I'm pretty sure it was Camus but I can't find it through google. Anyone here knows?
>>8348349
Oh I know that:start with the greeks.
>>8348349
He didn't make that quote, but Lacan's general psychoanalytic theory echoes that statement.
>>8348389
Read his seminar 'Identification'.
Start with the Greeks, though
>>8348408
Cheers, I always appreciate a good recommendation, but just to be clear though: I'm not searching for some generic good quote, I'm looking for a specific one I've read before. I'm guessing it must be a pretty well-known one.
>>8348349
It's Sartre. I don't know the quote, but I know it's Sartre.
>>8348424
Who gives a shit about a stupid quote, friend?
Read the idea behind the quote.
>>8348441
Thanks, that helps narrow it down at least! Any idea in what context? Is it from a book likely?
>>8348449
The Lacan faggot here. It's probably The Psychology of the Imagination.
There, the Other is not a positive datum, a self-identical being, but a process of choosing itself; as such, it is an identity that requires its own social constitution in order to be. The self only comes to be through the look of the Other that afiirms and creates this self. Clearly, the self is not wholly created by the Other; before the look of the Other, the self is a body and sustains instrumental relations with the world, but remains at a distance from its own flesh and from the sensible presence of Others and the world. Before the constitutive exchange of desire, the self is mute and, perhaps, functional, closed in on itself, bearing within itself an implicit history and a thwarted set of possibilities. The desire of the Other brings that self into being; it does not cause that self to exist, but rather, to assume its being, that is, to begin its process of creating itself through determinate acts which are affirmed through the recognition of the Other.

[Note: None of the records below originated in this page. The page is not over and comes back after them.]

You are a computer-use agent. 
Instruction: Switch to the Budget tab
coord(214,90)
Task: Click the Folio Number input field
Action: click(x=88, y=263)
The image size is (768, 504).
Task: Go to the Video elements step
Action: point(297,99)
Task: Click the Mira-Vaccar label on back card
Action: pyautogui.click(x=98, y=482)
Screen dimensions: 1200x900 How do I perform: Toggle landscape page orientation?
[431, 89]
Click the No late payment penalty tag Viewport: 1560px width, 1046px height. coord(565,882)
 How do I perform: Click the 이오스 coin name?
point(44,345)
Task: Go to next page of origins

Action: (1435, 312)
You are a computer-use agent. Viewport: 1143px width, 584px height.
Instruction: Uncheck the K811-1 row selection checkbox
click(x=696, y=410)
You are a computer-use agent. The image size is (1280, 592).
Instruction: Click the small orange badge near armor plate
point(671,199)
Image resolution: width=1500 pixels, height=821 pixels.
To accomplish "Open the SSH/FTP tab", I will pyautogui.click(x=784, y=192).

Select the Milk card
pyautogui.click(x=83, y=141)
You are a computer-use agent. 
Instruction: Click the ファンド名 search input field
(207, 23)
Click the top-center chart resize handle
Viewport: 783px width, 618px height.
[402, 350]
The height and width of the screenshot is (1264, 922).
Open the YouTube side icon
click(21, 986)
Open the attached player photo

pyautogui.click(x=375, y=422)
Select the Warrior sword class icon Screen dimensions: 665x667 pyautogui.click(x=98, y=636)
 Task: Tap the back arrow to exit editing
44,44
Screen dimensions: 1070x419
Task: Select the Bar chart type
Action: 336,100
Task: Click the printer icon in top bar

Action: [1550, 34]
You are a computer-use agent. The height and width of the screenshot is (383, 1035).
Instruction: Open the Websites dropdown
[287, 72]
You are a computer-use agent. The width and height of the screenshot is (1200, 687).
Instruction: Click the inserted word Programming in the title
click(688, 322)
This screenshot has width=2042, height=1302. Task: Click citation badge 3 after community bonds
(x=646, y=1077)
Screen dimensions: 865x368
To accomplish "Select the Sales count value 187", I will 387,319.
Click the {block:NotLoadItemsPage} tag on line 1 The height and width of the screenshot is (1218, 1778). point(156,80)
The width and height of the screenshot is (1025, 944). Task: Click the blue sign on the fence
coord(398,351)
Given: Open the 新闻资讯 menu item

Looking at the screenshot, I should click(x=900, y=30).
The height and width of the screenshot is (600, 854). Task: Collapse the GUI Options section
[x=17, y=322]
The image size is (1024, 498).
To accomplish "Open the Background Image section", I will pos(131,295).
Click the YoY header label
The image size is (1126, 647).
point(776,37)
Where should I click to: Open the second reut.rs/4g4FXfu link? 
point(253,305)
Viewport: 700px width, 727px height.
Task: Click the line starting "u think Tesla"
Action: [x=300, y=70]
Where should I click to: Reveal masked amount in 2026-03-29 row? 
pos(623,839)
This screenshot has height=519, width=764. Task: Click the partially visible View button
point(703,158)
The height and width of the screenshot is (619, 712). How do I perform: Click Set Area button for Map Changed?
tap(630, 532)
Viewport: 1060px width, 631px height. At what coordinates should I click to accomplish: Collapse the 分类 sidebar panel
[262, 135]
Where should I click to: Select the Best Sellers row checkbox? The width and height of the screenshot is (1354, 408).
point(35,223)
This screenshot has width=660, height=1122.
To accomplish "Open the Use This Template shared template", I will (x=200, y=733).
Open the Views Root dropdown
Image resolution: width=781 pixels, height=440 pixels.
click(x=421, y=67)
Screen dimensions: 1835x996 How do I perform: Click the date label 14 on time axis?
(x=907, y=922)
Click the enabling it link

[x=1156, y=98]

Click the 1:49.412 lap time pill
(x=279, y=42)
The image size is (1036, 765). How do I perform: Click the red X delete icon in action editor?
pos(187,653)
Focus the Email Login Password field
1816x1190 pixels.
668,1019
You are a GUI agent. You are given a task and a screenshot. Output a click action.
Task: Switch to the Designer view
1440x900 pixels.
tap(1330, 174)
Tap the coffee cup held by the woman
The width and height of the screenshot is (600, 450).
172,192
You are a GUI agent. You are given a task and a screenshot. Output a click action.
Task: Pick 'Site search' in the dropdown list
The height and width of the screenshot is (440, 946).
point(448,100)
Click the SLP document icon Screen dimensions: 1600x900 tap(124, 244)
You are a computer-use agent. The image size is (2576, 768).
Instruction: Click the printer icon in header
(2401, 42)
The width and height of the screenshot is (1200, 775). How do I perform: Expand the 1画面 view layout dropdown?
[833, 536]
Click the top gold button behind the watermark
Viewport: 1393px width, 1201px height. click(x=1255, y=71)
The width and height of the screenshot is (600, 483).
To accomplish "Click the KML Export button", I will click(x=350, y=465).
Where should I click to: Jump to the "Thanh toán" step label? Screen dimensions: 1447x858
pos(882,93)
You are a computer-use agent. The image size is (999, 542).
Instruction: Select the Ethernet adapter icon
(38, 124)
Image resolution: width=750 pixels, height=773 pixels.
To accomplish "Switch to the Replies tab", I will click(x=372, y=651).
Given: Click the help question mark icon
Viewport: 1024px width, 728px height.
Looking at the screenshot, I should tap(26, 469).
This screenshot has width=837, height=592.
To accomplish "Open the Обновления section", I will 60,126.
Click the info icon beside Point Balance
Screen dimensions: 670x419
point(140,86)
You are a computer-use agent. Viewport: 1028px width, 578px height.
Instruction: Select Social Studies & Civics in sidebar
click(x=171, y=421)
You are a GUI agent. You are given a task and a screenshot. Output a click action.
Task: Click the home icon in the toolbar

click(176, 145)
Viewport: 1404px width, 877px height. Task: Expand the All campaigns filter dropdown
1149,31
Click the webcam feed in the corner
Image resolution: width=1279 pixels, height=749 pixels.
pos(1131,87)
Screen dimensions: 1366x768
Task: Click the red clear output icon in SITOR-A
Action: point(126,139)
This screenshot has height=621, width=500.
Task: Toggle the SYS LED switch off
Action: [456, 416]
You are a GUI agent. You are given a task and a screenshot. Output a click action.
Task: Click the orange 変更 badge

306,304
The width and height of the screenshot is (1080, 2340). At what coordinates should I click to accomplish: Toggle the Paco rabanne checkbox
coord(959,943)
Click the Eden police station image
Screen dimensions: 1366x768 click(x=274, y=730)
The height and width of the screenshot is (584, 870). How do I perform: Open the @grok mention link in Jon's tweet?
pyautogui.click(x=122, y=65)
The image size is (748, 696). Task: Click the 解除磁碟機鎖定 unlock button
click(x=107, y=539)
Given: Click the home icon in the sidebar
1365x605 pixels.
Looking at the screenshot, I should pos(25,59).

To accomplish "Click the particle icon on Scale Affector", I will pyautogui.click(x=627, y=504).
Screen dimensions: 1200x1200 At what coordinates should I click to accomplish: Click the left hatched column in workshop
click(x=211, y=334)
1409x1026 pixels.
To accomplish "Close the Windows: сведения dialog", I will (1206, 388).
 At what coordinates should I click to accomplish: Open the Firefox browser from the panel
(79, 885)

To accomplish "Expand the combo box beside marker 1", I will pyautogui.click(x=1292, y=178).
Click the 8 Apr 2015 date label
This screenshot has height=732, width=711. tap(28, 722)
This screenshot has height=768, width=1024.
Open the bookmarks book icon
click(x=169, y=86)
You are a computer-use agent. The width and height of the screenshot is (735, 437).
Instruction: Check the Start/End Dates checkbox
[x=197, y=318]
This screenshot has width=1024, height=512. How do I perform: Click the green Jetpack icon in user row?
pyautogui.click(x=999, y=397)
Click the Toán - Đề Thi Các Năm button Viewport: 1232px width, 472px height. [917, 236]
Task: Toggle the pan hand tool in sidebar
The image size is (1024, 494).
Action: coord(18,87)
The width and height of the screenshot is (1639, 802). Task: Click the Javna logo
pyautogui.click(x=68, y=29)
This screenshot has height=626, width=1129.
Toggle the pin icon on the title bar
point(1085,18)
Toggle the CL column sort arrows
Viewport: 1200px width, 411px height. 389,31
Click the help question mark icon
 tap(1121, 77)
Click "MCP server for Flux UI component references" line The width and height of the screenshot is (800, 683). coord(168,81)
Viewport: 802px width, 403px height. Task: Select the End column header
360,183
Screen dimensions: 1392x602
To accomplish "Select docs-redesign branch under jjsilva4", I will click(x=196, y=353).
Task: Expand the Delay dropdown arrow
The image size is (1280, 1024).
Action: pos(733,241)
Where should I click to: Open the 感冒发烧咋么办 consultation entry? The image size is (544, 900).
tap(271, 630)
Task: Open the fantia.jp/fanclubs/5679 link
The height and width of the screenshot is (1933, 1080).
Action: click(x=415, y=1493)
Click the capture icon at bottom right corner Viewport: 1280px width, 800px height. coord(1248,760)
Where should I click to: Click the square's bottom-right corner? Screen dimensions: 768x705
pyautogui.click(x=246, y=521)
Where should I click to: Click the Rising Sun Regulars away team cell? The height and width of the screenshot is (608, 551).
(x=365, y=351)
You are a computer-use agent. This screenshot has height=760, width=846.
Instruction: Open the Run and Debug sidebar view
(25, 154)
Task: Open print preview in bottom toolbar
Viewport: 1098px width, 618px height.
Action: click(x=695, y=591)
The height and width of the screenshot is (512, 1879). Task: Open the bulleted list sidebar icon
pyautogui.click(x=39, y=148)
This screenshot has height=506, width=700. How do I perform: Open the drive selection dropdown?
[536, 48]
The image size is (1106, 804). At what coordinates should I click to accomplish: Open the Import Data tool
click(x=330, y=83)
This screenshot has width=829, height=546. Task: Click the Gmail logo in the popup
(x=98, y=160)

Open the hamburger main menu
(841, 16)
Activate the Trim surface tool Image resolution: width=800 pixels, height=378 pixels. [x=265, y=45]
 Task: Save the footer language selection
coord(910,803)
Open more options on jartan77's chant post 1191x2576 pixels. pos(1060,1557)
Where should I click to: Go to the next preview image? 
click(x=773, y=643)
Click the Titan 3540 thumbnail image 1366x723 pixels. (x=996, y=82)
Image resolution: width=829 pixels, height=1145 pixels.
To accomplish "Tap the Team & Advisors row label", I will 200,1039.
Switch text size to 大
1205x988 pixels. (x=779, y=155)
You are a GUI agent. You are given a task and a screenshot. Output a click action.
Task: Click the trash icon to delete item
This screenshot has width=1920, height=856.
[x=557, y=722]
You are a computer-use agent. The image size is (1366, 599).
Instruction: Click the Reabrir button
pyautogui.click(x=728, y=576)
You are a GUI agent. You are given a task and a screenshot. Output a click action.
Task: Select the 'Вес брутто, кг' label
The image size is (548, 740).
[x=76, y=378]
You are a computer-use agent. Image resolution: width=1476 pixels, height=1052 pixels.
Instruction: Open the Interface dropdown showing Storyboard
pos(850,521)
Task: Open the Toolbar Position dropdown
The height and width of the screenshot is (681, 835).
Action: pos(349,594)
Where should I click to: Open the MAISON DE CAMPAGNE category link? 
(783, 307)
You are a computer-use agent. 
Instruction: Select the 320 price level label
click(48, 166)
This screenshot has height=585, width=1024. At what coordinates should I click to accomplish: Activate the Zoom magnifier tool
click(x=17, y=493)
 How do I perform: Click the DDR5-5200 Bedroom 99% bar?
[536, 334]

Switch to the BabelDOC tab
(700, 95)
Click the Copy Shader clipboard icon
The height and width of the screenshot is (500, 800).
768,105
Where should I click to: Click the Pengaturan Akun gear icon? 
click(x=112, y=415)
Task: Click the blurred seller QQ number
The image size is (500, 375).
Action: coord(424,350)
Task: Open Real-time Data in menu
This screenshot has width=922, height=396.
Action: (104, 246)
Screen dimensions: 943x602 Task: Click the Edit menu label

Pretty sure that was Peter Gabriel
>>8348469
Thanks anon, I appreciated that read. But again: I really want dat quote.
Gombrowicz
>>8348449
>>8348469
Disregard that, it's probably Being and Nothingness:
>I want to assimilate the Other as the Other-looking-at-me, and this project of assimilation includes an augmented recognition of my being-looked-at. In short, in order to maintain before me the Other's freedom which is looking at me, I identify myself totally with my being-looked-at. (BN 365)
>my being-an-object is the only possible relation between me and the Other, it is this being-as-object which alone can serve me as an instrument to effect my assimilation of the Other's freedom (BN 365)
Sartre, being and nothingness or however it is translated. All the subchapters are titled, look for the ones that talk about looking, being looked at and being shy.